(CNN) – Senate Majority Leader Harry Reid calls Sen. Jim Bunning's one-man opposition to a jobless benefits extension a filibuster. But Bunning, R-Kentucky, says that's not the case since he's merely blocking a bill before it's introduced. A filibuster is when "you talk and talk and talk," Bunning insists. So who's right?
Fact Check: Is Sen. Jim Bunning's effort to block an unemployment benefit extension a filibuster?
Get the facts and the bottom line after the jump:
- Bunning told fellow senators, "It's not a filibuster if you object, and that ought to be brought out clearly. A filibuster is when you stand on this floor and you talk and talk and talk. I have not done that." He has blocked the measure repeatedly since last week, insisting that lawmakers find money in the budget to pay for it, rather than running up the deficit.
- Senate Historian Donald Ritchie says there is no official definition for a filibuster, as far as the Senate is concerned. But it has always been a popular term that has come to mean "any tactic that prevents a majority from coming to a vote on an issue." He says it can take the form of speaking for long periods or voting against cloture motions, which are needed to end debate and allow the legislation to come up for a vote.
- The Merriam-Webster online dictionary defines filibuster simply as "the use of extreme dilatory tactics in an attempt to delay or prevent action, especially in a legislative assembly."
- The term originated in the early to mid-19th century, coming from a Dutch word "vrijbuiter" meaning "freebooter" or "pirate," according to Ritchie. He says newspapers began using it to describe lawmakers seizing or blocking legislation, and it stuck.
- Ritchie notes there are no "party" positions on what is considered a filibuster, and lawmakers' views are shaped mainly by their majority or minority status.

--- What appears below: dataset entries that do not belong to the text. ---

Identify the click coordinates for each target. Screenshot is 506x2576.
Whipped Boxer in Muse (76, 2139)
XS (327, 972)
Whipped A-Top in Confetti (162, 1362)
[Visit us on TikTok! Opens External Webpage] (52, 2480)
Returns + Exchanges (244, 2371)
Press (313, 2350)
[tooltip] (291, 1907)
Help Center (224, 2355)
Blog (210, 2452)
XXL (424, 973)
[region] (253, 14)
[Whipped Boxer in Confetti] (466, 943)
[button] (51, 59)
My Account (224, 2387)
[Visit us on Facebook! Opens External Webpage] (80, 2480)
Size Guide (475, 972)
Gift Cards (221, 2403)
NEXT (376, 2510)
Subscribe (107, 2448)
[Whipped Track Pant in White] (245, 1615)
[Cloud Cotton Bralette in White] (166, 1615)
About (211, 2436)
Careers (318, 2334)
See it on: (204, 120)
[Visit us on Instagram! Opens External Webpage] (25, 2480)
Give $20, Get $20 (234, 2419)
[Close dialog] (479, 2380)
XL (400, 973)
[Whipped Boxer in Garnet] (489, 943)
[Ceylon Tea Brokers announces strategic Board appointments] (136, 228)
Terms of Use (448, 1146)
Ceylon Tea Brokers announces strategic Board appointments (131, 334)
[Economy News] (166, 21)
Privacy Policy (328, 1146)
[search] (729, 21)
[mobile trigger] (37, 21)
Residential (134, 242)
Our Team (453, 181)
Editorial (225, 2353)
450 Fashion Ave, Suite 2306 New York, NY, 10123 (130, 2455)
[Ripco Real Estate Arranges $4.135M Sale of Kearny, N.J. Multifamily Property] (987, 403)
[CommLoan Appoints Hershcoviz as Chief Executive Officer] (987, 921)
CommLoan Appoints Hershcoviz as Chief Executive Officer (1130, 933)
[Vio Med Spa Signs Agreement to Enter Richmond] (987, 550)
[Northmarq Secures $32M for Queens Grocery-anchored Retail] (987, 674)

Bottom Line: According to the definitions provided by the dictionary and a Senate historian, Bunning's opposition to the unemployment extension measure amounts to a filibuster. No rambling speeches dragging into the night required.
–CNN's Lisa Desjardins and Evan Glass contributed to this Fact Check.
This is not a filibuster. It is not preventing a bill from coming up to a majority vote. It is simply a vote against a bill that requires full consent. Note that this means that 99 out of 100 senators have voted for the bill. If it was a filibuster, that could not have happened.
Well he knew that he was not going to be re-elected, so had to cave in. Who would want to have a senator that is not compassionate towards the unemployed? The country is going through a crisis...unemployment benefits are a necessity not a luxury..people have to eat and pay their rent – its not like they don't want to work..its simply that there no jobs period.
Companies don't have money to hire...he should try to bring business into his state instead of trying to block the benefits...
Bunning's not fit to be a dog catcher.
Bunning was a punk when he pitched and nothing has changed, His retirement can't come soon enough. I just hope the people of Kentucky have learned their lesson. I'm not holding my breath.
A Republican lied? Get out CNN. This is some kind of blasphemy for sure.
Not trying to block, just realize it must be paid for. In order to give something government must take something.
Seems that Bunning might be a little nervous about losing his own job, given the notoriety he has received.
With the Bush Administration having gutted out treasury and bought us to the brink of economic collapse, from which it will probably take generations to recover, how can any of these Republicans even show their faces, much less complain about Democrats' spending????
Reid is right. bunning is a bump in the road. He needs to be to be run out of KY.
A final act of indecency from a retiring Republican. What a shocker!
Republican Bunning is acting like a pitty pig.